The University of Mary Washington Student Newspaper

3 min read

Paying tuition online with credit cards through EaglePAY, UMW’s online payment system, is convenient. With the click of the mouse, payment is immediately verified and visible on the computer screen. There is no trip to the cashier’s window in Lee Hall between classes or drives back to campus during the treasured breaks between semesters to shell out cash and checks. Completed transactions are instantly visible within the 17-inch screens of our PCs and Macs.

In order to comply with security standards, however, most universities have to partner with third party vendors to give students the option of paying with credit cards, which adds enrollment and convenience fees to already costly tuition costs.

Nelnet Business Services, UMW’s tuition payment plan provider, charges a $40, $60 or $90 enrollment fee per semester or year depending on the date of enrollment and type of payment schedule. For each transaction, students are also charged a 2.5 percent convenience fee, which is paid to the credit card company.

These additional fees are excessive to students who could just pay the cashier directly with cash or check without the added fees.

The idea of a quick and easy payment with credit cards is appealing, but the enrollment and convenience fees make many students think twice about using EaglePAY to charge their tuition.

The minimum wage that students are making manning cash registers and waiting tables between classes isn’t going as far in an economy of rising gas and retail prices. For most students, every dollar they make has its purpose in their budgets, and the extra enrollment and convenience fees drain their bank accounts even more.

At the same time, it is unfair to expect UMW to cover the costs of the convenience fees when it would mean spending over a million dollars a year in payments to credit card companies rather than having the funds go toward university projects.

The number of undergraduates taking advantage of this useful option to pay with plastic is increasing across the nation. According to “How Undergraduate students use credit cards: Sallie Mae’s national study of usage rates and trends, 2009,” out of 1,200 students surveyed, 30 percent paid tuition with their credit card, an increase of 6 percent from the organization’s 2004 study.
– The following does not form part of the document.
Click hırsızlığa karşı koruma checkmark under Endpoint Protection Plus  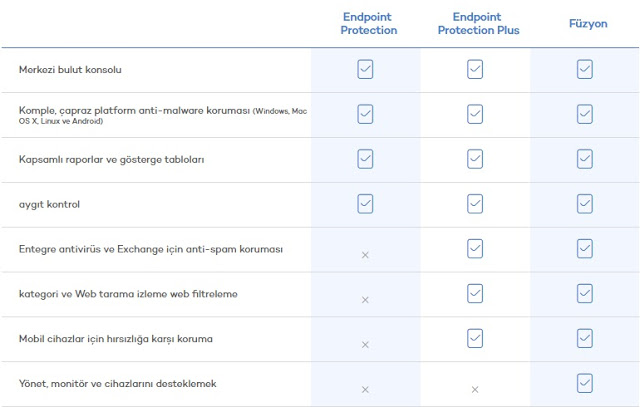[x=475, y=338]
Yet only 17 percent of surveyed students said they regularly paid off their credit cards each month. 1 percent said their parents or family members footed the bill for them, leaving 82 percent of people with credit card balances incurring charges each month.

Nelnet is interest free, but if students can’t immediately pay the credit company in full, the credit card company will likely charge high interest rates of its own, increasing student debt even more.
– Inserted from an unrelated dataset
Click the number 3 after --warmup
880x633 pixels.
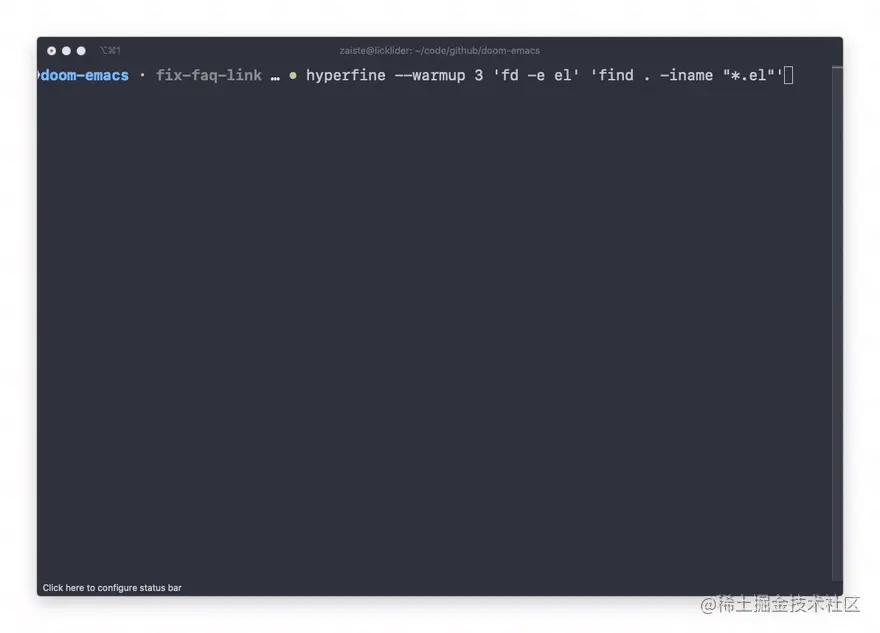tap(478, 75)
Still, students can potentially gain small rewards through their credit use from companies with spending reward programs. If these students or their families are able to pay tuition debts off in full, they could benefit from the online payment options. But not all credit card companies even offer reward programs for tuition payments.
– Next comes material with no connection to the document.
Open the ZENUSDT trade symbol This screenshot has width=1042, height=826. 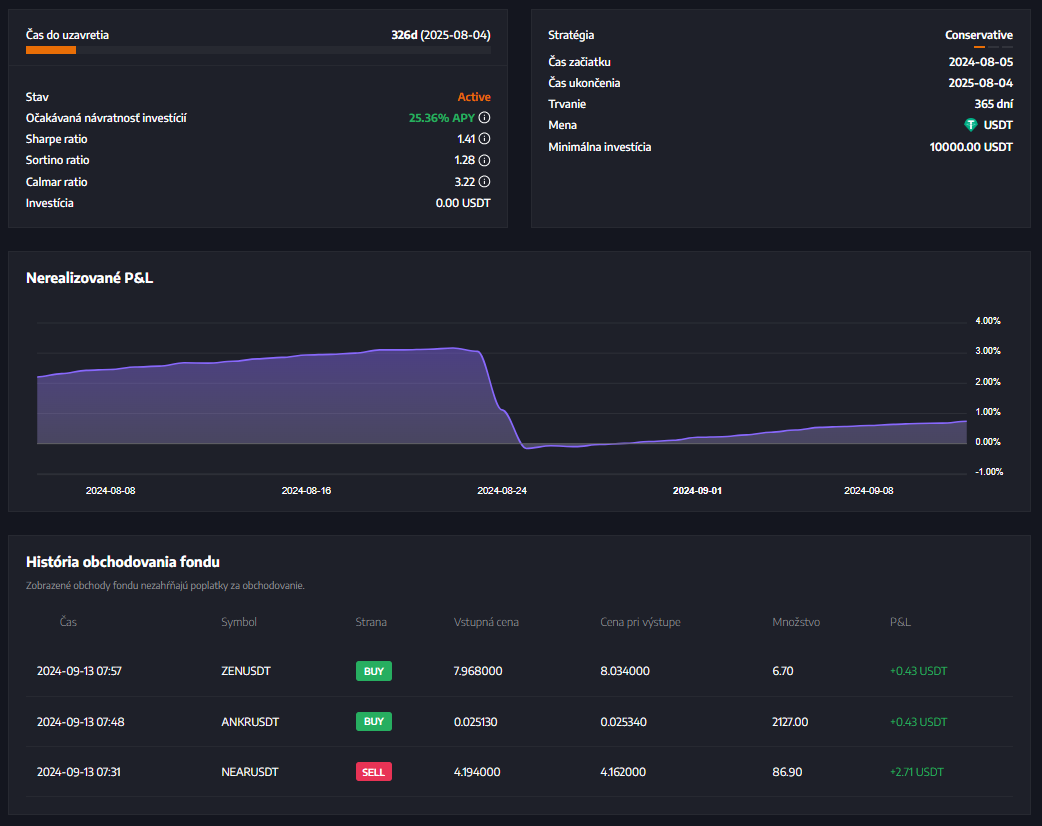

At UMW, students have the option of paying with American Express, Discover, or MasterCard. VISA, tucked inside the majority of wallets according to creditcard.com statistics, refuses to partner with vendors that charge consumers convenience fees, calling the practice “unfair” in a July USA Today article.

VISA’s decision to answer for all of its consumers when making their policy affects many students who don’t want numerous credit cards weighing down their wallets and prevents them from taking advantage of EaglePAY.

The enrollment charges and convenience fees are irritating, but that doesn’t mean EaglePAY doesn’t have its advantages. It’s certainly convenient to simply log on to Eaglelink to make our payments online rather than finding time to stop by Lee Hall to hand over earnings. If students are willing to pay with credit cards, it’s Nelnet and the credit card companies who need to reassess their role in adding to students’ debts by charging additional fees.